In an area where I have seen tourist gift shops unashamedly displaying golliwog dolls in their shop windows, the faded seaside glamour of the beachfront arcades and fast food smells are reassuring only because their commitment to existence suggests gentrification will upcycle its way into other areas first, before it manages to gain a beard trim round there. I like my non-dairy chai latte don’t get me wrong, but in a fibre optic speed changing world, some places staying the same since my childhood can feel oddly grounding. It suggests old communities are probably still intact too.
I exaggerate for there have been changes – pretty lit-up fountains with changing colours by the pavement, and bright beach hut-like smoking shelters along with all the public loos catering for junkies. And the Summer seaside crowds are multi-cultural families of every shade splashing in the sun from Shoeburyness to Chalkwell. I don’t know what they think about those dated gift shop relics, or what it’s like in school. But their colours, fabrics and international head pieces are gloriously taking up space next to us, whoever we are. I’ve seen people who are not white in The Railway too, as it is a pub where intergenerational everyone is welcome who respects our togetherness.

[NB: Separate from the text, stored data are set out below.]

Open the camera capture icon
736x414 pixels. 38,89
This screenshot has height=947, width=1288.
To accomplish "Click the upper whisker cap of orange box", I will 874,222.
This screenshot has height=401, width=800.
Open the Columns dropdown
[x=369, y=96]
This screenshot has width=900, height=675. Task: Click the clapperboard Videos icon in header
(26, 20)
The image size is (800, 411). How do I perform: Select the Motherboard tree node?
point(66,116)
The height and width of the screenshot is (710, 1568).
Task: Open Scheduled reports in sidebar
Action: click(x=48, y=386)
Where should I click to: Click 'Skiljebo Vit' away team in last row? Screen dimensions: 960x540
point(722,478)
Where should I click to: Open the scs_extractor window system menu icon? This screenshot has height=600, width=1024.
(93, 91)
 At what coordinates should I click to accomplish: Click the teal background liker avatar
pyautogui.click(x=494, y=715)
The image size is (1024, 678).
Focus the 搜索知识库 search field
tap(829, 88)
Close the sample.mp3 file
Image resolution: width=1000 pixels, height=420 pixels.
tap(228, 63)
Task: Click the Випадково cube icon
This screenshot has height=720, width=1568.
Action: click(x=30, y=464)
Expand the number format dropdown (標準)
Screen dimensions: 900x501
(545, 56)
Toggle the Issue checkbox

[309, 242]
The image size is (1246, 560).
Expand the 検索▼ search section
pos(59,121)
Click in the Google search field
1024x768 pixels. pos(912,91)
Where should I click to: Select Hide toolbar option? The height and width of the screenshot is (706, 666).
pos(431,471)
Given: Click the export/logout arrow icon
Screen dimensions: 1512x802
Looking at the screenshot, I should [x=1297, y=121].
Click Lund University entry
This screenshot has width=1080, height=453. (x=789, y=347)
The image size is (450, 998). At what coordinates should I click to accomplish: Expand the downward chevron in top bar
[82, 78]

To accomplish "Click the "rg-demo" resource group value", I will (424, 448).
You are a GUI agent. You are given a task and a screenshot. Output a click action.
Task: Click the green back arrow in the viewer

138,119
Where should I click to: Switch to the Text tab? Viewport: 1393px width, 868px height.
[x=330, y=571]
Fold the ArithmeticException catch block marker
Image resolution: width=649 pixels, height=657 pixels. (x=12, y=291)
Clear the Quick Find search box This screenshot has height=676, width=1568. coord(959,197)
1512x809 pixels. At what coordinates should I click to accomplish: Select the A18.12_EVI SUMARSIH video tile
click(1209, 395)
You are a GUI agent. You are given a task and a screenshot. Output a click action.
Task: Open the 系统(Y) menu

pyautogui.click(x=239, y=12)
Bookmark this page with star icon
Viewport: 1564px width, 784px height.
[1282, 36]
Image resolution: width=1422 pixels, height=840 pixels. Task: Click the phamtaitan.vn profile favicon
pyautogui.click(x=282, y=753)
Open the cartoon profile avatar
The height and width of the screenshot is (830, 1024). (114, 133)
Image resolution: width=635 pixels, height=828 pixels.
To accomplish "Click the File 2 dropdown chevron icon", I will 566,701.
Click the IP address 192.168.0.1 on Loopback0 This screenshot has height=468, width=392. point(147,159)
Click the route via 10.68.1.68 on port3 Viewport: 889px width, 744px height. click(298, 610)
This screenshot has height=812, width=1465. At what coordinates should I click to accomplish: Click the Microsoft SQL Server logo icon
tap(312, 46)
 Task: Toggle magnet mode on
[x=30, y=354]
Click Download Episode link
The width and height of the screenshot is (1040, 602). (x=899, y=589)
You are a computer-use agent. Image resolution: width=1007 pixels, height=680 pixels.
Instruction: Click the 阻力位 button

We’d seen the tall black Victorian facade of The Railway, from Southend station platform on our way home from walks. One day we passed in front of the building and saw the sign above its door; ‘Fuck Boris – Migrants Welcome’; the vegan menu on the wall, and notices for live music gigs. This was a promising sign I had not expected, like finding a new place to call home sometimes. Quickly we became devotees, wondering how we hadn’t known about it before. In a way like other parts of Southend, it can seem in a time warp. Both Steve and I used to love going to indie and alternative music gigs in small venues in the early 90s. We didn’t know each other then though our paths could have crossed in the London scene. This Railway place looks and feels like that; unchanged in a good way. It may be the only place like it for miles, so some of its clientele probably travel a way to be there.
Ever since we made that discovery, I had given up a portion of resistance to moving in with Steve or living in that direction. The lockdown getaway therefore came at a time when I was ready. Even if we couldn’t go to The Railway for a few months, I now had faith there were people I’d like to be friends with a bit closer by, and a place where they can gather when lockdown passes. And during the last year that I’ve spent Much more time in the area, each walk venturing in a slightly new direction reveals more curiosities, where I’ll want to delve and uncover. It can take a while to properly see what lies beneath the surface sometimes, and that’s what keeps this South Essex coast and riverbank way appealing and exciting. There is treasure in the marshland; under the pier, behind the theme park and in the backstreets of town. A place which keeps surprising, and where what at first may look ugly, could be in transition.